The following blog post, unless otherwise noted, was written by a member of Gamasutra’s community.
The thoughts and opinions expressed are those of the writer and not Gamasutra or its parent company.

 

When GameMaker announced their Marketplace, we thought it would be a good opportunity to port our Grids plugin for Unity (or at least, a part of it) to GameMaker. Here, I explain some of the issues we encountered in doing the port, and how we overcame the limitations of GameMaker's language.

C# is a wonderfully modern and practical language, and I love it. GameMaker's language, GML, is aimed at beginners, and hence lack many of the luxuries C# offers: there are no classes or structs, no delegates, you cannot overload functions (and a variable number of arguments does not work with GameMaker's extension mechanism), until very recently there were no enums, integers and floats are treated as one data type (or maybe not completely, many things seem to work magically which would make me very uncomfortable in other languages). GML does not have vectors or other geometrical objects. And most bizarrely, GameMaker does no memory management for the user. Data structures need to be destroyed explicitly! (On the flip side, GML does have 1D and 2D arrays, grids (similar to 2D arrays), maps (dictionaries), lists and some other data structures, so it is not such a computational desert as one would think.)
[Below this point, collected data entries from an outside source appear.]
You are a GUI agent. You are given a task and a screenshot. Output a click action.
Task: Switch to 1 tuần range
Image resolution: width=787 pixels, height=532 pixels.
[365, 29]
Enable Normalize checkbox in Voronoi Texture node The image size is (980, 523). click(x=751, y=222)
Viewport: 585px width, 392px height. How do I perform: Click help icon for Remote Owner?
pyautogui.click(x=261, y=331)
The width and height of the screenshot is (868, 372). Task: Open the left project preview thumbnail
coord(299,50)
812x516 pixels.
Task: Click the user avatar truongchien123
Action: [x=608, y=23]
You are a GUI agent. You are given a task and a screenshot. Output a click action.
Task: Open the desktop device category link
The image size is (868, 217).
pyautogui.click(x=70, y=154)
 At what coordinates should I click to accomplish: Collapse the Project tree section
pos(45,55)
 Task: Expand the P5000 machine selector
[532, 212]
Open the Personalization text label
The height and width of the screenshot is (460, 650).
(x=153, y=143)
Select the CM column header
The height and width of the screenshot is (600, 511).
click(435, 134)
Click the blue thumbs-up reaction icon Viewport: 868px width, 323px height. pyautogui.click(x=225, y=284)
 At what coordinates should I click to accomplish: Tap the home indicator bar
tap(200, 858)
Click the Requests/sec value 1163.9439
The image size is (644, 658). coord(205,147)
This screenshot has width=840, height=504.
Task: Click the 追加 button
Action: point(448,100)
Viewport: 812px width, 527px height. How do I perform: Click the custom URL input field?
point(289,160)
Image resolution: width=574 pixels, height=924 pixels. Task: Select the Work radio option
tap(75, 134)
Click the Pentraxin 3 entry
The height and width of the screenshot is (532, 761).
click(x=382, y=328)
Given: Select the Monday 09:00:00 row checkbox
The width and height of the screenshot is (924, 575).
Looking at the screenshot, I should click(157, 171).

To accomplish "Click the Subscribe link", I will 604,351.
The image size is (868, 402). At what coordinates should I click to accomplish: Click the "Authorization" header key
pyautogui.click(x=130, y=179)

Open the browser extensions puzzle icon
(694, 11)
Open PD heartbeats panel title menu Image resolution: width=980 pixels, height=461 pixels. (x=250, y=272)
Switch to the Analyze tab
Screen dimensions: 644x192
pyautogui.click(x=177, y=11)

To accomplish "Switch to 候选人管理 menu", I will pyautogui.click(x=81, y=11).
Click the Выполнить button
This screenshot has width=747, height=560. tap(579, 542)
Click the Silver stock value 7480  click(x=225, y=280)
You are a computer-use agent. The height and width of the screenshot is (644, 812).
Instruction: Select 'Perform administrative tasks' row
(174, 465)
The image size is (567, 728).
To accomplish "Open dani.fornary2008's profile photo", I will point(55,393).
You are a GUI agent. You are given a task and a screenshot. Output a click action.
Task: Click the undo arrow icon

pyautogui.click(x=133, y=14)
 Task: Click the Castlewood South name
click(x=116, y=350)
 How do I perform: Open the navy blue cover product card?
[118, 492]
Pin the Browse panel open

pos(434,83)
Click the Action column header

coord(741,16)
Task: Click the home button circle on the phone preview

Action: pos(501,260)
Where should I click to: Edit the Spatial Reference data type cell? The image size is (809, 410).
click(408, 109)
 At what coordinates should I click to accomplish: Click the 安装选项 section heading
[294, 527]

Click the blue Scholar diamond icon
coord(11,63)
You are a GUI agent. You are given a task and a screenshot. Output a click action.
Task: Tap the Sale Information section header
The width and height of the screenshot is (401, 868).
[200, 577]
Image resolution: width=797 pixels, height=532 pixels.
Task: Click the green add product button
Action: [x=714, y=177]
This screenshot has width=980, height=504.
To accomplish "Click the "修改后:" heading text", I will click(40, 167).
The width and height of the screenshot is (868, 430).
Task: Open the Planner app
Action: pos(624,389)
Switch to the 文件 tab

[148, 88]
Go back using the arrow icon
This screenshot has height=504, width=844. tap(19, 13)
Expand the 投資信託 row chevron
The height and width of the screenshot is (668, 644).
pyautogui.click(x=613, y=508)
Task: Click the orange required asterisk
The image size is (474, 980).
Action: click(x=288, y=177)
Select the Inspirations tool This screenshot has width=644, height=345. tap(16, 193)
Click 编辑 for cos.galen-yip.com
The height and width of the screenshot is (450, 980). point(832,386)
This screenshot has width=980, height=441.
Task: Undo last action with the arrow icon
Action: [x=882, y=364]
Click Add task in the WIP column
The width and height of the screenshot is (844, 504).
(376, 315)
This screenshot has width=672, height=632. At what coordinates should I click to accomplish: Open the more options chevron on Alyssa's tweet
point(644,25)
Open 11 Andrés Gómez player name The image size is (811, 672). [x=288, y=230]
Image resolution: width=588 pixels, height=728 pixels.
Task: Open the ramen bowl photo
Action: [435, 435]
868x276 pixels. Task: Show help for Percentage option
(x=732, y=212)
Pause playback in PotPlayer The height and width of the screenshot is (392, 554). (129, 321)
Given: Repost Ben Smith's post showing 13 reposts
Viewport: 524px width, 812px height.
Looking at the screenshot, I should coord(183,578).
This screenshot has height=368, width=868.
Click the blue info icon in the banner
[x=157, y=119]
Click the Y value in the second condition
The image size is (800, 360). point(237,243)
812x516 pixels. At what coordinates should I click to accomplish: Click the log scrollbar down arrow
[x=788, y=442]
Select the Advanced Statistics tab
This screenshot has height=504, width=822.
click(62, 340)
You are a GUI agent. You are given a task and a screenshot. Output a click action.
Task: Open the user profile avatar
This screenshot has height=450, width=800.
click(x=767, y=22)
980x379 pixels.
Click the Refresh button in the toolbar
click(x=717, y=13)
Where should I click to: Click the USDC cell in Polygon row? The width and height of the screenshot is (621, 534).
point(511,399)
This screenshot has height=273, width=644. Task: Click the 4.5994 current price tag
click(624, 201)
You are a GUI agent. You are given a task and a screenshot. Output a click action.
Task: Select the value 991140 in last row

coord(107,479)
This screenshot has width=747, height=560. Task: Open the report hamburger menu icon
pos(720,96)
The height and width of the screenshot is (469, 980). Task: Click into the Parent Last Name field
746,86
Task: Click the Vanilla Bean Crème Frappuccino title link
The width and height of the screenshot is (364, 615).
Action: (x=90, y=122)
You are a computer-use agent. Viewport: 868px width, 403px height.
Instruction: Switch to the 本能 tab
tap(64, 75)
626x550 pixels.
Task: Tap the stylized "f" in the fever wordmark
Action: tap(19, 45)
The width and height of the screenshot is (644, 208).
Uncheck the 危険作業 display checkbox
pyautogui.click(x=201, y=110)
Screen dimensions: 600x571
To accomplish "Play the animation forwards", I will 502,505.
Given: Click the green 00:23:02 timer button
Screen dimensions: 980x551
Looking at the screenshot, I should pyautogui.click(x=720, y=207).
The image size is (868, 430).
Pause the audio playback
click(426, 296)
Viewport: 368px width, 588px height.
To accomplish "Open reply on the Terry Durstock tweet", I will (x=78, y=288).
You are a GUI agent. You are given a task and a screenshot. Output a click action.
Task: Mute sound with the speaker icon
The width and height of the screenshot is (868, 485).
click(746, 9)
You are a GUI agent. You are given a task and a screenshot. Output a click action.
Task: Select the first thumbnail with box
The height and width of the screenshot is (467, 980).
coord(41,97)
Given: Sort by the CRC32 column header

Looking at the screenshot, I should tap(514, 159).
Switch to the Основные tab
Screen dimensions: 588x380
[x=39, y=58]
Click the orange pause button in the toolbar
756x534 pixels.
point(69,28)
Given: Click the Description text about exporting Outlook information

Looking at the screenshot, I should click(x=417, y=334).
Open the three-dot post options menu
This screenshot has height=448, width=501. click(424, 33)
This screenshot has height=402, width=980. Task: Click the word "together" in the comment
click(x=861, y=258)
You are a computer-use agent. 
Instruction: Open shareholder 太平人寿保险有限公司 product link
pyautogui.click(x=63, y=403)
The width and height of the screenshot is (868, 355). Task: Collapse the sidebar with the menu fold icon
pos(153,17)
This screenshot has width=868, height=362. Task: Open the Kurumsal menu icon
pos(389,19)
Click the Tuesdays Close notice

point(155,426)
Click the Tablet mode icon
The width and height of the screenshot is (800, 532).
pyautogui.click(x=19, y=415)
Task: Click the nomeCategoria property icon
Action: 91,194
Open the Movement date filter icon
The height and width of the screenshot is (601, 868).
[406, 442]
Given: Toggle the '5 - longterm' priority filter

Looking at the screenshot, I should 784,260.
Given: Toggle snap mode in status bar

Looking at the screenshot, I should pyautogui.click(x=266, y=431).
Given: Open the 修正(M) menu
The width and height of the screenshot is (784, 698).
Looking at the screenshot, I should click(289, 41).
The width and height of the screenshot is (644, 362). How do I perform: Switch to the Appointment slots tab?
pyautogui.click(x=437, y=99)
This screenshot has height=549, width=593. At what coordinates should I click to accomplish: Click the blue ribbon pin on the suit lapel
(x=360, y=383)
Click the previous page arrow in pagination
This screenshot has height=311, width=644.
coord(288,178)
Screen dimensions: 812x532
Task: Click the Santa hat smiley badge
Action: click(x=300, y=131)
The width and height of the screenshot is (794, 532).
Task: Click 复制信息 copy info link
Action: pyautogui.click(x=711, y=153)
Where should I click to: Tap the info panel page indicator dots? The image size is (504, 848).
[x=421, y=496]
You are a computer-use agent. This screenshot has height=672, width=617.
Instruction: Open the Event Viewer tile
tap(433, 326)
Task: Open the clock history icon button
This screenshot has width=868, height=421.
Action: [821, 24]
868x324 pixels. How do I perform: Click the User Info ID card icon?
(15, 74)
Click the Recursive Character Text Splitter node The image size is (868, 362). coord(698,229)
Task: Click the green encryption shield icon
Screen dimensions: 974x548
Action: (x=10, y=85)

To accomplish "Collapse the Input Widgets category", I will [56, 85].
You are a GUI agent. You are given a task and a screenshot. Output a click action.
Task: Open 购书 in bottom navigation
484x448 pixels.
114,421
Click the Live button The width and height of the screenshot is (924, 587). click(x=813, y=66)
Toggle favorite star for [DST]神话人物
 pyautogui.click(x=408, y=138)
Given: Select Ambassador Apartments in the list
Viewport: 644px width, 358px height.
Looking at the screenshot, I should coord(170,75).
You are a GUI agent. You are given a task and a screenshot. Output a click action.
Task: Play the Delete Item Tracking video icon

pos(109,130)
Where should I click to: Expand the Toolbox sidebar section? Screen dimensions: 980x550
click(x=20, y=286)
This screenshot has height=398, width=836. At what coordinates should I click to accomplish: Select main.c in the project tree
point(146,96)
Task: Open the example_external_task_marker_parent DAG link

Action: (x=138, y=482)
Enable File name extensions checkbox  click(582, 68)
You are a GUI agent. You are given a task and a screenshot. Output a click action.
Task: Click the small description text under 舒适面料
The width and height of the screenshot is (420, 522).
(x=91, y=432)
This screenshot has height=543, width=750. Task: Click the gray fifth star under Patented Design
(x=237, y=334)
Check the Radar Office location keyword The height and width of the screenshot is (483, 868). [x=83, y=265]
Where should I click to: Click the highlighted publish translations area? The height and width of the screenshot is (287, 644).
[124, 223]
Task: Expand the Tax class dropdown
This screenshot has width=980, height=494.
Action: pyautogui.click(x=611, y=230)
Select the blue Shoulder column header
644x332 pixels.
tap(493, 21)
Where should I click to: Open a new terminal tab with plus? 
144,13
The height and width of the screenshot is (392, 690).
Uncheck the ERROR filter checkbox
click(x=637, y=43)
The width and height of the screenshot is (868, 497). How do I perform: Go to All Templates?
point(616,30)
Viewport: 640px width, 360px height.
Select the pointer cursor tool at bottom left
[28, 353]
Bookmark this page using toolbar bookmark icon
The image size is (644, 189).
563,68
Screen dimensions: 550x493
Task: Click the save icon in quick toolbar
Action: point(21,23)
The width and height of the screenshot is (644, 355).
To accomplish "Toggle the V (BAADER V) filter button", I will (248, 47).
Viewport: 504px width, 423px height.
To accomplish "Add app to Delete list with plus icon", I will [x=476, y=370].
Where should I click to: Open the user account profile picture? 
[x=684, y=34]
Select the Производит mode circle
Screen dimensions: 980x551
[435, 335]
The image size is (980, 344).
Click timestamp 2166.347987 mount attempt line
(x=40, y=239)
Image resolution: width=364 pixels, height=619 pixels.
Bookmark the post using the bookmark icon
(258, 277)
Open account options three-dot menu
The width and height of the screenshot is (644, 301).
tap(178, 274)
A note: We use "grid" and "map" as names for our data structures. GameMaker also use these terms for theirs. Our grids are similar to GameMaker grids - essentially 2D arrays, but is not limited to rectangular cells. Our maps can be thought of as two-way "dictionaries" (between world space and grid space), while GameMaker's maps are ordinary dictionaries mapping keys to values). The concepts are so clearly distinct in my mind that I did not even realise that it may be very confusing until I started to write a tutorial for the package… o.0 Below, unless otherwise specified, I always mean our grids and maps.

Design Goals

To a large degree, our design goals are based on those of our Unity plugin, and they reflect the core principle that underlies our thinking: Anyone can look up the few formulas necessary to implement a grid such as a hex grid. But in a real game, that does not bring you very far; you need building blocks which makes it easy to implement your game algorithms. So we wanted, as far as possible, to retain those features in our library that we believe make this possible. In particular, we wanted to retain these ideas:

  1. Grids are data structures that contain data of any type.
  2. Grids can be any shape (any configuration of cells). It should be easy to make a new grid with the same shape (but different data) as a given one.
  3. Grids are accessed through integer vectors (points), so that vector manipulations can be used the same way they are for rectangular grids.
  4. It should be easy to get hold of all points of a grid in some sequence.
  5. Grids contain only topological information (how cells are connected), no geometrical information (where the cells are supposed to sit in space).
  6. Geometrical information is handled through a separate objects, called maps.
  7. Maps can be transformed independently of the grid.
  8. Different grid types can be handled uniformly where it makes sense (for example, you can implement graph algorithms for arbitrary grids).

Simulating Objects

We used GML's data structures to represent objects (instances of "classes").

For points we used arrays (so an array of two items represents a vector with an X and Y coordinate). We believe the syntax is straightforward enough so that users can manipulate the coordinates directly, without us having to provide interface functions. It also turns out that this is necessary to keep things fast.

We used lists for some simpler data structures, such as convex polygons and arbitrary polygons. These are mostly manipulated through interface functions.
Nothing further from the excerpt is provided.